Start at the starting line | Eastern North Carolina Now

    Publisher's note: The author of this post is Mitch Kokai, who is senior political analyst for the Carolina Journal, John Hood Publisher.

    A runner could make major improvements in his 5K time by starting his race at the 1,000-meter mark.

    But no one would accept his race results as valid, and he would offer no evidence of an actual improvement in speed.

    Much like the cheating runner, political observers hurt their arguments when they fail to start at the proper starting line. They present insufficient evidence to make their case. There's no good reason to accept their arguments as valid.

    A couple recent examples come to mind.

    First, there's the case of competing personal income tax breaks for high- and low-income earners tied to North Carolina's new state budget.

    Previous Daily Journals have examined Gov. Roy Cooper's claim that a taxpayer earning $1 million would see a tax break 85 times as large as that enjoyed by a "working family" of undefined income. Fellow Democrat Darren Jackson, the N.C. House minority leader, doubled down on that claim by suggesting that the $1 million earner would reap a break of $8,226 while a married couple earning $25,000 would see savings of just $39.

    The real numbers for tax breaks at those income levels - $2,533 versus $150 - show an actual margin of 17-1.

    But that's not the proper starting line for the discussion.

    State government isn't dipping into a huge bank account to write $2,533 checks to millionaires and $150 checks for couples with $25,000 incomes. Instead these breaks reduce the amount of money taxpayers will have to pay to the government in the future.

    To determine whether the disparity between $2,533 and $150 represents more than just a case of Republican lawmakers playing favorites, it helps to know how much the competing households pay in income tax before and after the tax changes.

    Factor that essential information into the discussion, and you learn that the gap between the amount of taxes paid grows under the new tax plan. That growth favors the married couple earning the lower income.

    Under current law, the $1 million single filer pays 132 times as much income tax as the $25,000 couple. Under changes tied to the new state budget, the single filer will pay 198 times as much.

    One more example should help make the point. Another recent Daily Journal focused on the different tax burdens of a bank president earning $120,000 and a bank teller earning $25,000. The president earns 4.8 times as much income. (For consistency's sake, we'll assume here that the bank president is single while the teller is the sole earner in a married household.)

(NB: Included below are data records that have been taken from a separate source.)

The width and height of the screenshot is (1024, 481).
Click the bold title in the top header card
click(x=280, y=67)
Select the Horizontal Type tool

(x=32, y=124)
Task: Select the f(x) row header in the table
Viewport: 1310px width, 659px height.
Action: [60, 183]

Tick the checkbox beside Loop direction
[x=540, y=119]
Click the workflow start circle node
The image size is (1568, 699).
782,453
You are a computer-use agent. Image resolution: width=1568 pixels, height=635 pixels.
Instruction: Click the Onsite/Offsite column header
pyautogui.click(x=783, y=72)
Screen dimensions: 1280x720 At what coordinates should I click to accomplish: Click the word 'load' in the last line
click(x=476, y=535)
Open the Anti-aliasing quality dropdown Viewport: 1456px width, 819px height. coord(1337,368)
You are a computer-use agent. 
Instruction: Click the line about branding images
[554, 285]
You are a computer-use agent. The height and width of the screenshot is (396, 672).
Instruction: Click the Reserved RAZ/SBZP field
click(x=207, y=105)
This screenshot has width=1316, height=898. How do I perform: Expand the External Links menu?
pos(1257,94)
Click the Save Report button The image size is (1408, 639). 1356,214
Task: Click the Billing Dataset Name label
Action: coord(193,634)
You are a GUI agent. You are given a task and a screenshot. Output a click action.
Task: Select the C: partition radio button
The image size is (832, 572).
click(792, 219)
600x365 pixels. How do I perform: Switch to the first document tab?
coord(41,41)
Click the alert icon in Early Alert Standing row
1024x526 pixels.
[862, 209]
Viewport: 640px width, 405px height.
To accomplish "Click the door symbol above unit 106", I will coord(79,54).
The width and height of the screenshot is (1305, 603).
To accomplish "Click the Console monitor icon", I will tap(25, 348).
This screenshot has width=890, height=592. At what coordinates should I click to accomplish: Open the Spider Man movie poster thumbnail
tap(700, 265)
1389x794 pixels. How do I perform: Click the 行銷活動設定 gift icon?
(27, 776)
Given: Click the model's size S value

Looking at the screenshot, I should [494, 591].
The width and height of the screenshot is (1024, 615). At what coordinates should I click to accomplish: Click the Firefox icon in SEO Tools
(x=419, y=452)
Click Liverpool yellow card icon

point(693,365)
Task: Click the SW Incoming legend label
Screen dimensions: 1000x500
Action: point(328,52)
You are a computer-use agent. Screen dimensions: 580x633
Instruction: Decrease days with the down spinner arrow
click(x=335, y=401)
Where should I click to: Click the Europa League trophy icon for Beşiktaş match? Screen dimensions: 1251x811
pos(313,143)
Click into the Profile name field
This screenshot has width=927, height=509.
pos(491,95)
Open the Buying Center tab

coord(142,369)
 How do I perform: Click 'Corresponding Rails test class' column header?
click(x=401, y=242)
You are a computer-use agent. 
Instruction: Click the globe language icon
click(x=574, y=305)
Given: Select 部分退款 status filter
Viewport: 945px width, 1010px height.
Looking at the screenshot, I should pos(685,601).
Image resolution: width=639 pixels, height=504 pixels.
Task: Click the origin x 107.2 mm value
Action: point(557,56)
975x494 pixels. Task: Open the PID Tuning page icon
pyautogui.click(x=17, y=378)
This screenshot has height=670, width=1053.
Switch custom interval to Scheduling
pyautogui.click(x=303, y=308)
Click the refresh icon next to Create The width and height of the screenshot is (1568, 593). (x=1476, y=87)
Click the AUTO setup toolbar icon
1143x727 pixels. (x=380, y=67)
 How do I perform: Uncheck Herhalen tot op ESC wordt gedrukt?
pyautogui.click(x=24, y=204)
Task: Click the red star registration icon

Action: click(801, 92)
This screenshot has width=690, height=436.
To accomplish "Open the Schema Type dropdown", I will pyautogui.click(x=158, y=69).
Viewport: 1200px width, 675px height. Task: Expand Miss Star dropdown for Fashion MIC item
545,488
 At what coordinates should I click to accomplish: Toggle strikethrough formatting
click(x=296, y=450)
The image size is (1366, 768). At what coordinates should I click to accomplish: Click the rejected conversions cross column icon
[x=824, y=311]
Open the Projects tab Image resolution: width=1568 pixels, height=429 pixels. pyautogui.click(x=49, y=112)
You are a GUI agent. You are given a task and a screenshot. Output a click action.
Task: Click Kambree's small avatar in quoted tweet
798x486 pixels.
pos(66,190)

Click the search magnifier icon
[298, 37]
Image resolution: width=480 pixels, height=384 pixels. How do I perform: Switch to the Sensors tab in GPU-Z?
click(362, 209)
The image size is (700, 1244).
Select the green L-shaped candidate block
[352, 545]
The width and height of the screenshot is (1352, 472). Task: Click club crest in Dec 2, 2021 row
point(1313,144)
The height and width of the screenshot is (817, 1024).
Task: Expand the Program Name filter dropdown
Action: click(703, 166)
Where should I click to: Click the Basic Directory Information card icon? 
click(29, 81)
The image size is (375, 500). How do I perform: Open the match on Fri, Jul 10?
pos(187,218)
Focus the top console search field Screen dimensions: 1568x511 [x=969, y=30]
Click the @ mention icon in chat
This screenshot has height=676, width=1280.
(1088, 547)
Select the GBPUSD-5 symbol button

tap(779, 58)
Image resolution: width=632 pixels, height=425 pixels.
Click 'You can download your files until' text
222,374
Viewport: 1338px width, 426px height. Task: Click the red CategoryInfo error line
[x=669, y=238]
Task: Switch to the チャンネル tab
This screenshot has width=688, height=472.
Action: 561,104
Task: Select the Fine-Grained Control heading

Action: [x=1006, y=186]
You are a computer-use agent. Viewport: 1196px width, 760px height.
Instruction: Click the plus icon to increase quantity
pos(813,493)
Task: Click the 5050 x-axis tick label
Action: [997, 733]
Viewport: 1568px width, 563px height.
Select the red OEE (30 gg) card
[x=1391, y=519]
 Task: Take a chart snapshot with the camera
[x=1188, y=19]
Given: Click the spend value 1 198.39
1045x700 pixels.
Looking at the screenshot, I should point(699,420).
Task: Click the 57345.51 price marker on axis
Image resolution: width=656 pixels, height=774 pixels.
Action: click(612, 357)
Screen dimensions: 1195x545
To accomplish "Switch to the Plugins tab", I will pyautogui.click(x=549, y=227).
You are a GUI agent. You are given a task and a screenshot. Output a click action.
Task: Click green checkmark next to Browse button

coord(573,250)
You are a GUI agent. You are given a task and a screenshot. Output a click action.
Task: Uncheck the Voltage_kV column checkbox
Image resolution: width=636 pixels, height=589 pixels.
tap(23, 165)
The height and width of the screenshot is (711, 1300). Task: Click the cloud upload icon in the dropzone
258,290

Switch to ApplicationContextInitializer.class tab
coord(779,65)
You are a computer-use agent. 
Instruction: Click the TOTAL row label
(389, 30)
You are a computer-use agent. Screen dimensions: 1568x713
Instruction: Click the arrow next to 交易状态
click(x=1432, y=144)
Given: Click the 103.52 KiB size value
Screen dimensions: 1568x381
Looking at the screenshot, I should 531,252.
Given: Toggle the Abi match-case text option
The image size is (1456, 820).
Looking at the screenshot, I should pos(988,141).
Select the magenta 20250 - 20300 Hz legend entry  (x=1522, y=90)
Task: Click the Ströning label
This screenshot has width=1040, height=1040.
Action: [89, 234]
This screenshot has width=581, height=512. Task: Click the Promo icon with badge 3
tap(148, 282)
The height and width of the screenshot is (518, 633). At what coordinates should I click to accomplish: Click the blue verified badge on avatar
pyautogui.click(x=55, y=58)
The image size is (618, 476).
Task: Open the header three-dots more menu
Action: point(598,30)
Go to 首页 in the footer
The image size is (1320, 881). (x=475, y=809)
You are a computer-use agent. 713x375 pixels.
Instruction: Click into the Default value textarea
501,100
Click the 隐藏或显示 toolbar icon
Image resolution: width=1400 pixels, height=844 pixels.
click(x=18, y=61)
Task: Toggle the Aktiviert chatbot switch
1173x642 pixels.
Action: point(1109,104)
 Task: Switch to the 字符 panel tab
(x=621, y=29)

    Under current state law, applying a flat tax rate of 5.499 percent and a standard deduction of $8,750 for the single filer and $17,500 for the married couple (and no other credits, exemptions, or deductions), the bank president owes $6,117 in state income taxes. The teller owes $412. The president's bill is nearly 15 times as large as the teller's.

    Because of the new state budget, the flat tax rate will drop to 5.25 percent in 2019. The standard deduction jumps to $10,000 for the single filer and $20,000 for the married couple. Now the president owes $5,775 in state income taxes. That's a $342 tax break. Meanwhile, the teller owes $262. That's a $150 tax break.

    Pick the wrong starting line for your consideration of those tax effects, like Gov. Cooper and Rep. Jackson, and you might complain about the bank president getting a tax break ($342) more than twice as large as the bank teller's ($150) tax break. But you would miss important information about the tax burden each household faces before and after the tax change.

    That means you would not see that the gap between the two households' income tax burden grows ... to the lower-income married couple's benefit. Under current law, the bank president pays 15 times as much as the teller. With the changes, he will pay 22 times as much personal income tax.

    We also see evidence of political observers choosing the wrong starting line when they tout economic impact studies. Governments tend to rely on these studies to promote new taxpayer spending on sports stadiums, convention centers, and other high-dollar projects.

    As John Locke Foundation senior economist Roy Cordato warns, these studies "ignore basic principles of economics and do not meaningfully measure what they claim to measure." One could say that the people who compile these studies choose the wrong starting line.

    The typical impact study suggests that taxpayer spending on a government-endorsed project will generate a significant positive return on investment. The claim often employs a "multiplier effect." It purports to show more positive impact as an initial dollar of spending winds its way through various sectors of the local economy.

    But it's wrong to start the discussion with government spending. Choosing that starting line assumes the government has a big stash of money that appeared from nowhere.

    In the real world, government gets money to pay for the high-dollar project by taking it out of the private sector. Whether acquired through taxation or borrowing (in the case of a bond), any dollar government spends on its chosen project is a dollar unavailable for use elsewhere within the economy.

    Economic analysis should account for the losses, or "opportunity costs," associated with the government's removal of resources from the private sector. Most economic impact studies fail even to attempt to make that calculation. The studies suggest instead that government spending generates huge benefits and almost no costs. That incomplete analysis leads to "absurd claims," in Cordato's words.

    About as absurd as expecting to win a medal for running just the last 4K of a 5K race.